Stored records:
□ □ □ □ □

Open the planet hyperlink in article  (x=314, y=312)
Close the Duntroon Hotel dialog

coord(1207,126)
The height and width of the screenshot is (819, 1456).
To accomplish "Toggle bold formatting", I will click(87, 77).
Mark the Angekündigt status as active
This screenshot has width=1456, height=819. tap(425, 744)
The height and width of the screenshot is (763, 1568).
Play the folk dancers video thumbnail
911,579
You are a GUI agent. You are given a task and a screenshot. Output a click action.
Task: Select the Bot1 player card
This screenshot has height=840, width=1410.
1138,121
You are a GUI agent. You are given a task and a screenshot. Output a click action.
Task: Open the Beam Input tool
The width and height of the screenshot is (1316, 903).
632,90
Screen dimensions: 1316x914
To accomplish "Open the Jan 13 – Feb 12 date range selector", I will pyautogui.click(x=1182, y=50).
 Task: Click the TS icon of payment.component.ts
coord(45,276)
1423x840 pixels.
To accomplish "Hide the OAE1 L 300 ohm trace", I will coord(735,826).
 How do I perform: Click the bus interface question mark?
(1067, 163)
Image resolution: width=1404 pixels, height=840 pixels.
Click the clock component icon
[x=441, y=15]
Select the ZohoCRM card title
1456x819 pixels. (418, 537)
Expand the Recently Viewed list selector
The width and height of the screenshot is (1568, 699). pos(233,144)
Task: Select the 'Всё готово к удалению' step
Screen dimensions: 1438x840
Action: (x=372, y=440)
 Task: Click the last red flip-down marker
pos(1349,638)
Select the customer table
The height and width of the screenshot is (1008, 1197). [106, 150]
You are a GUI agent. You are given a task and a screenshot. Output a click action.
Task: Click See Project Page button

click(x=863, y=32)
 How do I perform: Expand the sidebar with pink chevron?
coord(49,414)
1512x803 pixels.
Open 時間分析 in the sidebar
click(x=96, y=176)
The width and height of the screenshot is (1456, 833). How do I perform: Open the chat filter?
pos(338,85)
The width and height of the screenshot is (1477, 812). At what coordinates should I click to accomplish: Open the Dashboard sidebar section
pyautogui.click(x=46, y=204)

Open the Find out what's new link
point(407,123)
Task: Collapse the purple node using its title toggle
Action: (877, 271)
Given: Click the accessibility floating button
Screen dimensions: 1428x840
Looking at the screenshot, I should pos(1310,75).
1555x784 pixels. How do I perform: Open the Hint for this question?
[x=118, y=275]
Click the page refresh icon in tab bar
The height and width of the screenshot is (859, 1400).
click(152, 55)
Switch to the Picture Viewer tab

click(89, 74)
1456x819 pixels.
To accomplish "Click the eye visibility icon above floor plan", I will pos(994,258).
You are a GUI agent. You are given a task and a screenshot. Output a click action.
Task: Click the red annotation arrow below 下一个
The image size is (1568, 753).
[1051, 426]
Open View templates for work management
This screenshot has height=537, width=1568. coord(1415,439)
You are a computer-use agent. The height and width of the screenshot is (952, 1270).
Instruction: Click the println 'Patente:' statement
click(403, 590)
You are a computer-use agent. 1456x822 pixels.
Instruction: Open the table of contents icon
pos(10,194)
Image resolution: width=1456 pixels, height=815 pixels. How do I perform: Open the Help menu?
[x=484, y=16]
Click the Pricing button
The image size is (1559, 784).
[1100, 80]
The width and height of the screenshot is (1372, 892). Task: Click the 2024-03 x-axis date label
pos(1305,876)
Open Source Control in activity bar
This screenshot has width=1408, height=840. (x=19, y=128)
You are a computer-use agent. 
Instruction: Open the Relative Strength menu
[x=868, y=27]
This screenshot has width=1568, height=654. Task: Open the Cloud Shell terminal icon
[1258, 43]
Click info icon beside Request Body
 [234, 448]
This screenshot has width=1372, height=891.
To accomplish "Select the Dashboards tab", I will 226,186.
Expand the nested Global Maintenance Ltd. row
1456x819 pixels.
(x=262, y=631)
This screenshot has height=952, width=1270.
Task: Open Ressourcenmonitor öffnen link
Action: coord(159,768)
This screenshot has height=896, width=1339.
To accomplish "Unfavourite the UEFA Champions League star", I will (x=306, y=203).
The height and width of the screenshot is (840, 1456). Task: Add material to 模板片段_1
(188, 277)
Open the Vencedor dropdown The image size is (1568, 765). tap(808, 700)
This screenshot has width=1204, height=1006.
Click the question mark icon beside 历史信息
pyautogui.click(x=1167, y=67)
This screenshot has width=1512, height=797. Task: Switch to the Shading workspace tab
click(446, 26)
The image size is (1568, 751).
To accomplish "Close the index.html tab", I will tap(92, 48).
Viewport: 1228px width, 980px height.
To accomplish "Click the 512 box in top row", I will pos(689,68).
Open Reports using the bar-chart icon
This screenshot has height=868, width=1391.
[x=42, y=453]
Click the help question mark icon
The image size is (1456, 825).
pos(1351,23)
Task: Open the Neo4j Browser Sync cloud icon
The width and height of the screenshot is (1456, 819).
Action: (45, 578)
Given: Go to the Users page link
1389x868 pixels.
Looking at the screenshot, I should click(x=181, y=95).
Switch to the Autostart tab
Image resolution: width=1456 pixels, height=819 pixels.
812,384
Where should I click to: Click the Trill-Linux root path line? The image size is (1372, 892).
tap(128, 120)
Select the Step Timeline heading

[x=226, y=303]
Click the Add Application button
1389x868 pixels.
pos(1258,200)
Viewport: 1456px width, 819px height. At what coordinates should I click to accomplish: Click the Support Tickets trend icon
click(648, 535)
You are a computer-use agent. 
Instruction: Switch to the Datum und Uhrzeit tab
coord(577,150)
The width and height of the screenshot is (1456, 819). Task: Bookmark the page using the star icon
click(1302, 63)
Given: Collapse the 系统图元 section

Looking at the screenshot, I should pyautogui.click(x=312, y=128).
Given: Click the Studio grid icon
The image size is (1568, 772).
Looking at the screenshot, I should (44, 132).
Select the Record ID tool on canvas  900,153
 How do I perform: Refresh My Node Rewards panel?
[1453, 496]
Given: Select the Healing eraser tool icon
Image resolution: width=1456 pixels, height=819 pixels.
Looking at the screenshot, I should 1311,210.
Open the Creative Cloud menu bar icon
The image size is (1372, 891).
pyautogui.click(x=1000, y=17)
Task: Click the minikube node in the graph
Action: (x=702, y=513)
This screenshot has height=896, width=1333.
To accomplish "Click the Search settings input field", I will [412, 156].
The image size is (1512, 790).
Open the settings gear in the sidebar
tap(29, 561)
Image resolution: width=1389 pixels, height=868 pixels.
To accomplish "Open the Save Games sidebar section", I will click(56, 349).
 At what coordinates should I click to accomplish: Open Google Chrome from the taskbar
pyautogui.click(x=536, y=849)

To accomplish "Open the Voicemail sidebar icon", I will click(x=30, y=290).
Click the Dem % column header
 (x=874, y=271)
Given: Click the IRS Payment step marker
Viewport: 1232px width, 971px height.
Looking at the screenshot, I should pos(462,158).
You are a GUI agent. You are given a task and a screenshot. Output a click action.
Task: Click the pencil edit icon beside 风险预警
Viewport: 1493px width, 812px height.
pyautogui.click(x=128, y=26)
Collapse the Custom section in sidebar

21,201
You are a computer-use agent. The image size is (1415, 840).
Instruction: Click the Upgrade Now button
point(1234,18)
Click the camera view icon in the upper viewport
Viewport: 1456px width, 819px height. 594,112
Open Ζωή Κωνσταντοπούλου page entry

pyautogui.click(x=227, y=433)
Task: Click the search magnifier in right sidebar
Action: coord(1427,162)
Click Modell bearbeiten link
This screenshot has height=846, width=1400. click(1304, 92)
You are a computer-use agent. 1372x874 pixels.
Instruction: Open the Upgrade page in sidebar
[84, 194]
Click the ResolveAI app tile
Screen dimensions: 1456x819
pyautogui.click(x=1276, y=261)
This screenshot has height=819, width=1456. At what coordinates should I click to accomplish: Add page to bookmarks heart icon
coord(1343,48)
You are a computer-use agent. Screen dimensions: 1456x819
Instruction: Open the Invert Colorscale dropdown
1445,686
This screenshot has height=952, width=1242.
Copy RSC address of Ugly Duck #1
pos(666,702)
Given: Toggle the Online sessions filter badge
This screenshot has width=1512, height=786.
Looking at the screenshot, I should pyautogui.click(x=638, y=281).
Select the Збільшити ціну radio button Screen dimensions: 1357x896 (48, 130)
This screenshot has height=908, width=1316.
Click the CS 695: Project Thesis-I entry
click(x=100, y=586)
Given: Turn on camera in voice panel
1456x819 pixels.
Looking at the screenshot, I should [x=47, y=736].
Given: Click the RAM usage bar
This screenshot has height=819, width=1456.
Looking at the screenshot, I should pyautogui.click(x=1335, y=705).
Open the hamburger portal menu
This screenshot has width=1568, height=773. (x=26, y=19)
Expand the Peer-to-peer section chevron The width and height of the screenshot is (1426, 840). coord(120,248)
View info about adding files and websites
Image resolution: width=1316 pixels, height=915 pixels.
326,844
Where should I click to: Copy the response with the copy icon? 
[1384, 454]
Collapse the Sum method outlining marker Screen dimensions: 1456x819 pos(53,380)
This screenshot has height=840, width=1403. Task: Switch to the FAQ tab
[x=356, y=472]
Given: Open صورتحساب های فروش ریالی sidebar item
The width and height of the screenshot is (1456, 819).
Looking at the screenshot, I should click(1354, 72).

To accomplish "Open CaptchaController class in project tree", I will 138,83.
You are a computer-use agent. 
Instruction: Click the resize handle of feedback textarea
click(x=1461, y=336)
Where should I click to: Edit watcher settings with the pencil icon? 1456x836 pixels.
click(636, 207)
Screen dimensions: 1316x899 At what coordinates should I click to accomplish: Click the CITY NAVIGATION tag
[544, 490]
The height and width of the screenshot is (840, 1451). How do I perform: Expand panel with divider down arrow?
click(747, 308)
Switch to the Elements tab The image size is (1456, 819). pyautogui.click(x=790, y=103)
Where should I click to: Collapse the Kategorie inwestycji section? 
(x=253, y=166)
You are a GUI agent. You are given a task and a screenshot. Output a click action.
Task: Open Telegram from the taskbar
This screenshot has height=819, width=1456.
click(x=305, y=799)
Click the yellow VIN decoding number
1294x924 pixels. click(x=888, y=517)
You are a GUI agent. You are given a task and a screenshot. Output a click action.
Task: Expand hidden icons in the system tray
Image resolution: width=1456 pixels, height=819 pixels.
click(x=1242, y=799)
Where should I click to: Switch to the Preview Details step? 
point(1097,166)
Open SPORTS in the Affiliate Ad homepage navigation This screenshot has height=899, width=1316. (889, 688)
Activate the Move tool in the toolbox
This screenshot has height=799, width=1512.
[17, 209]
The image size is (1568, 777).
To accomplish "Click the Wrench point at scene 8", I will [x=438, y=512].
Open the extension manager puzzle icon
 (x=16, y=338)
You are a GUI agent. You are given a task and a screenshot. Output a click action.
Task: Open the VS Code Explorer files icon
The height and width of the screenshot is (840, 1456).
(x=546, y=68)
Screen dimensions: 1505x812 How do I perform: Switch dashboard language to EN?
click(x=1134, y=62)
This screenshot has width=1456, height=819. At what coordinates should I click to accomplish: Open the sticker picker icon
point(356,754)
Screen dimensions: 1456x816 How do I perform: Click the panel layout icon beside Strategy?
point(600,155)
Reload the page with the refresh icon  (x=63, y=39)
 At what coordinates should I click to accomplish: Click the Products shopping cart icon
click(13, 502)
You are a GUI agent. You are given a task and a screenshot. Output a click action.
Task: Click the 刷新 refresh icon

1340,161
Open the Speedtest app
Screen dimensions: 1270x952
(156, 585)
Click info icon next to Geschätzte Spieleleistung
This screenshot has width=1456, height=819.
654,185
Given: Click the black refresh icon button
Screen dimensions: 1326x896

□ □ □ □ □

EXERCISE. Look above for the line holding "Click the question mark icon beside 历史信息". Print it and every line after it, exactly, through the line holding "Select the Record".

TASK RESULT.
Click the question mark icon beside 历史信息
pyautogui.click(x=1167, y=67)
This screenshot has width=1512, height=797. Task: Switch to the Shading workspace tab
click(446, 26)
The image size is (1568, 751).
To accomplish "Close the index.html tab", I will tap(92, 48).
Viewport: 1228px width, 980px height.
To accomplish "Click the 512 box in top row", I will pos(689,68).
Open Reports using the bar-chart icon
This screenshot has height=868, width=1391.
[x=42, y=453]
Click the help question mark icon
The image size is (1456, 825).
pos(1351,23)
Task: Open the Neo4j Browser Sync cloud icon
The width and height of the screenshot is (1456, 819).
Action: (45, 578)
Given: Go to the Users page link
1389x868 pixels.
Looking at the screenshot, I should click(x=181, y=95).
Switch to the Autostart tab
Image resolution: width=1456 pixels, height=819 pixels.
812,384
Where should I click to: Click the Trill-Linux root path line? The image size is (1372, 892).
tap(128, 120)
Select the Step Timeline heading

[x=226, y=303]
Click the Add Application button
1389x868 pixels.
pos(1258,200)
Viewport: 1456px width, 819px height. At what coordinates should I click to accomplish: Click the Support Tickets trend icon
click(648, 535)
You are a computer-use agent. 
Instruction: Switch to the Datum und Uhrzeit tab
coord(577,150)
The width and height of the screenshot is (1456, 819). Task: Bookmark the page using the star icon
click(1302, 63)
Given: Collapse the 系统图元 section

Looking at the screenshot, I should pyautogui.click(x=312, y=128).
Given: Click the Studio grid icon
The image size is (1568, 772).
Looking at the screenshot, I should (44, 132).
Select the Record ID tool on canvas  900,153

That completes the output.